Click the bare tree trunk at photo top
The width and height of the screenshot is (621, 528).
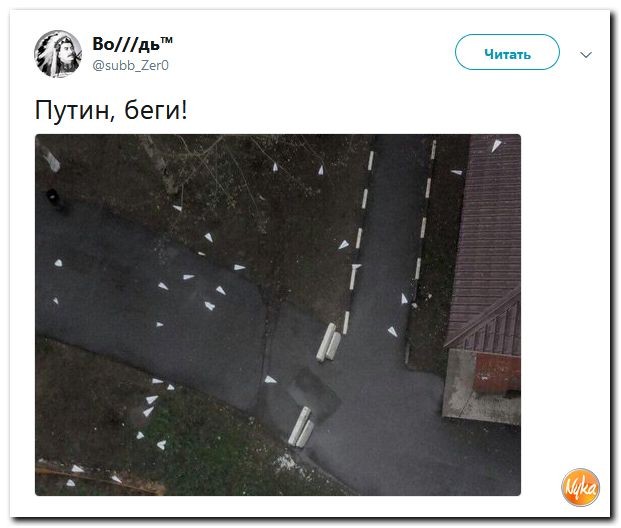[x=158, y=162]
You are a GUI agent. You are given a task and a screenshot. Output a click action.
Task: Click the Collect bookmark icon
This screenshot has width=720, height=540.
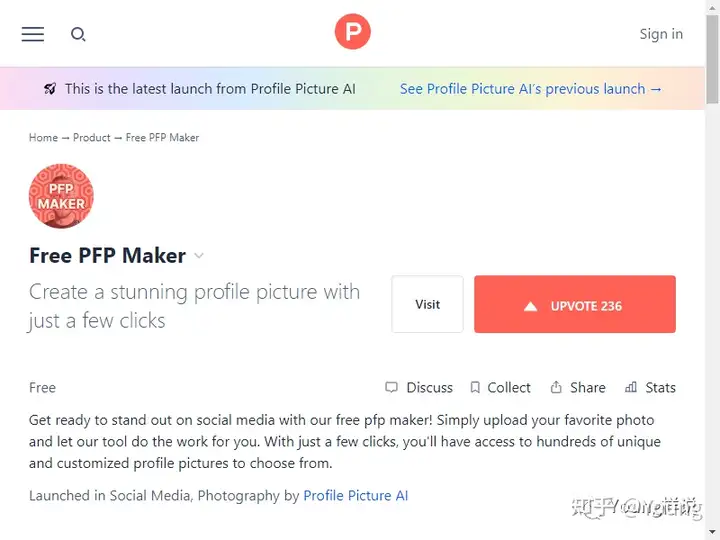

= = = =

Exercise goal> Write out every line of the rows above again, requests included, but move each coordinate in the answers by adding 63 to it. Leave the pictures out.

Expected answer>
Click the bare tree trunk at photo top
The width and height of the screenshot is (621, 528).
[x=221, y=225]
You are a GUI agent. You are given a task and a screenshot. Output a click action.
Task: Click the Collect bookmark icon
This screenshot has width=720, height=540.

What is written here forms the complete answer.